Today, a federal appeals court panel will hear arguments from lawyers for local small business franchise owners and the IFA. They will argue that the $15 minimum wage law is discriminatory, with certain small businesses being classified as “large businesses” simply due to franchise affiliations. Most local franchise businesses have a modest number of employees, yet are placed in the same category as businesses with more than 500 employees due to clear discrimination at the hands of the law’s authors in order to meet the political objectives of the labor leaders who provide council members with campaign cash.
There is quite a lot of evidence backing the IFA’s discrimination claims. As Shift reported, Seattle businessman David Meinert, a member of Mayor Ed Murray’s Income Inequality Advisory Committee (IIAC) which was charged with developing the $15 minimum wage law, said the following in a sworn statement:
“During the IIAC process, there was discussion about whether the Mayor’s minimum wage bill should treat small franchise businesses as large employers. I had several meetings with David Rolf [President of SEIU Healthcare 775NW and co-chair of IIAC] in which he told me that the purpose behind treating small franchise businesses as large employers under the minimum wage law was “to break the franchise model” and “enable labor unions to organize employees of such businesses.”
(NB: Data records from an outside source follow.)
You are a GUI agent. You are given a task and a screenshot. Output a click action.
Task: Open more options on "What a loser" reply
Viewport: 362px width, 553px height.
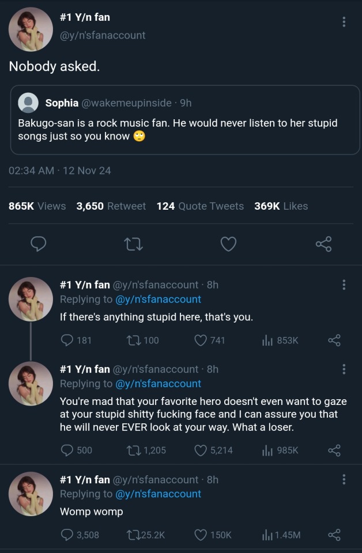click(344, 369)
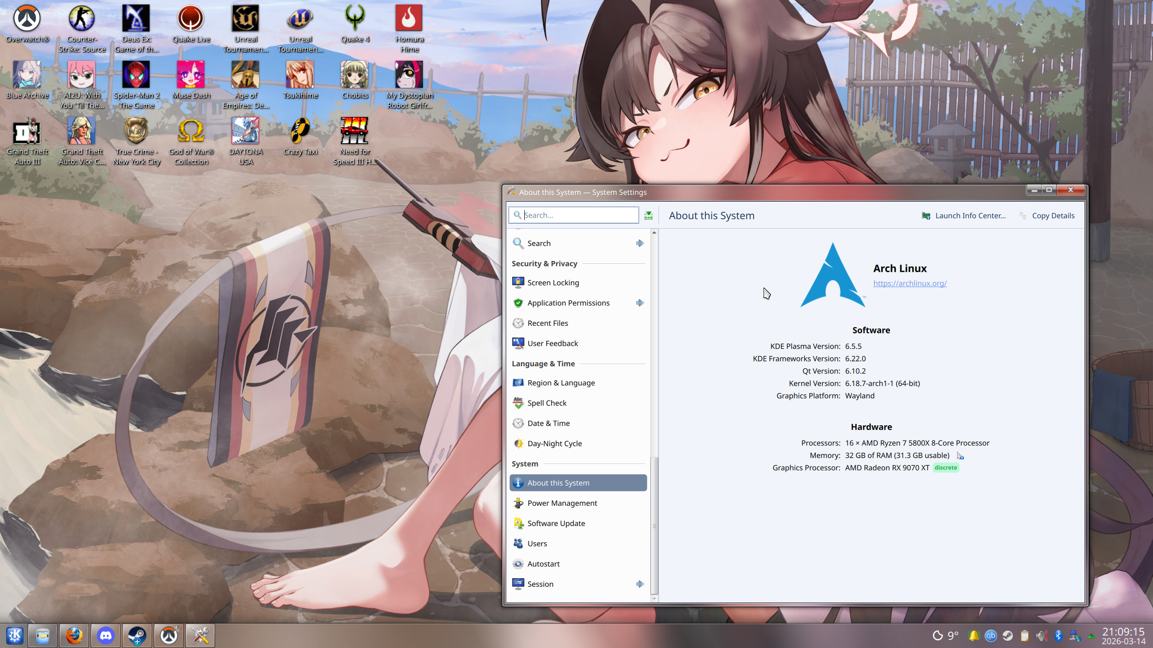1153x648 pixels.
Task: Open the Bluetooth tray icon
Action: (1058, 635)
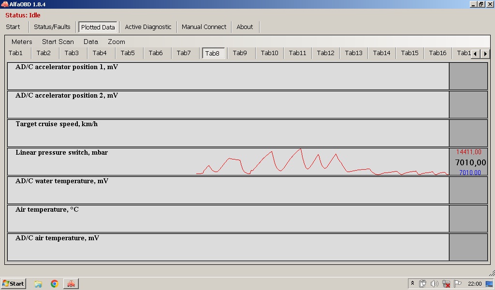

Additionally, Seattle billionaire Nick Hanauer, who was also part of Murray’s (IIAC), emailed the following Seattle City Councilmember Tim Burgess:
“I am well aware that the compromise we fashioned classified most franchise owners as Large. This was our intent and I believe that there are very good reasons for this… In the piece that we wrote for the Stranger, Eric Liu and I asserted that we need to rethink the very nature of the capitalism that we want. The truth is that franchises like subway and McDonalds really are not very good for our local economy. They are economically extractive, civically corrosive and culturally dilutive. Can you think of anytime people got excited about the addition of one of these franchises to their neighborhood??? … To be clear, the net amount of food people in Seattle will consume will not change if we have fewer franchises. What will change is what they consume and from whom. A city dominated by independent, locally owned, unique sandwich and hamburger restaurants will be economically, civically and culturally rich than one dominated by extractive national chains. You can’t get more stuff at the Pike Place market than at a Walmart, but nobody ever flew around the world to go visit a Walmart.”
As Shift previously stated, the big take-away from the yet unfolding debacle that is Seattle’s $15 minimum wage law is rather clear. As with all “I’m looking out for the little guy” policies liberal Democrats love to endorse, it’s never really about the little guy. Rather, it’s about a very specific special-interest agenda that works to give an inordinate amount of power to labor unions which, in turn, give lots of money to ensure Democrats keep getting elected. Of course, it’s all at the expense of the little guy.
Perhaps Hanauer should take a look at that kind of “extractive” agenda.